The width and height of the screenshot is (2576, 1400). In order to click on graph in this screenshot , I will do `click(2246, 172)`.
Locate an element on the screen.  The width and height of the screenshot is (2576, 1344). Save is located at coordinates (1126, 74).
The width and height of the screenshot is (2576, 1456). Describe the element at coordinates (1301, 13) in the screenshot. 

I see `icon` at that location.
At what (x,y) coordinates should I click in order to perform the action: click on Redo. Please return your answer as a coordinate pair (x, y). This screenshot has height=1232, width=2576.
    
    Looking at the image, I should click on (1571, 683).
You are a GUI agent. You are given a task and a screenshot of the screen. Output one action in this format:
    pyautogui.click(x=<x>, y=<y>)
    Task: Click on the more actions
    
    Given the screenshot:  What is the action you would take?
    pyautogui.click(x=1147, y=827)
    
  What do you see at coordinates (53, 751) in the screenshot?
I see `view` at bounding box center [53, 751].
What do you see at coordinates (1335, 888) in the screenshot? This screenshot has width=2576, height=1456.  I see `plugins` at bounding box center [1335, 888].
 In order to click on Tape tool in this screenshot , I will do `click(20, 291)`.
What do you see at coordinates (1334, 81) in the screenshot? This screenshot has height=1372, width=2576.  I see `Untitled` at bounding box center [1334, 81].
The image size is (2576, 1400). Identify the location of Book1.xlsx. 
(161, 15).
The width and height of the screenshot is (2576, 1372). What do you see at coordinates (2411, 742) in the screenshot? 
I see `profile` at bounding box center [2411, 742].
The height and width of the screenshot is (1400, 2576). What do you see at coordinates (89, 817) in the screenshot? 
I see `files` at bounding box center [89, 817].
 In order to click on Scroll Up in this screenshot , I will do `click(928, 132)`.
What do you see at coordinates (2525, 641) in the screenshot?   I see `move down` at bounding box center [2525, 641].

What to produce:
Copy out word for word the stretch of the records from the line containing "In order to click on Tape" through the end of the records.

Response to the exercise:
 In order to click on Tape tool in this screenshot , I will do `click(20, 291)`.
What do you see at coordinates (1334, 81) in the screenshot? This screenshot has height=1372, width=2576.  I see `Untitled` at bounding box center [1334, 81].
The image size is (2576, 1400). Identify the location of Book1.xlsx. 
(161, 15).
The width and height of the screenshot is (2576, 1372). What do you see at coordinates (2411, 742) in the screenshot? 
I see `profile` at bounding box center [2411, 742].
The height and width of the screenshot is (1400, 2576). What do you see at coordinates (89, 817) in the screenshot? 
I see `files` at bounding box center [89, 817].
 In order to click on Scroll Up in this screenshot , I will do `click(928, 132)`.
What do you see at coordinates (2525, 641) in the screenshot?   I see `move down` at bounding box center [2525, 641].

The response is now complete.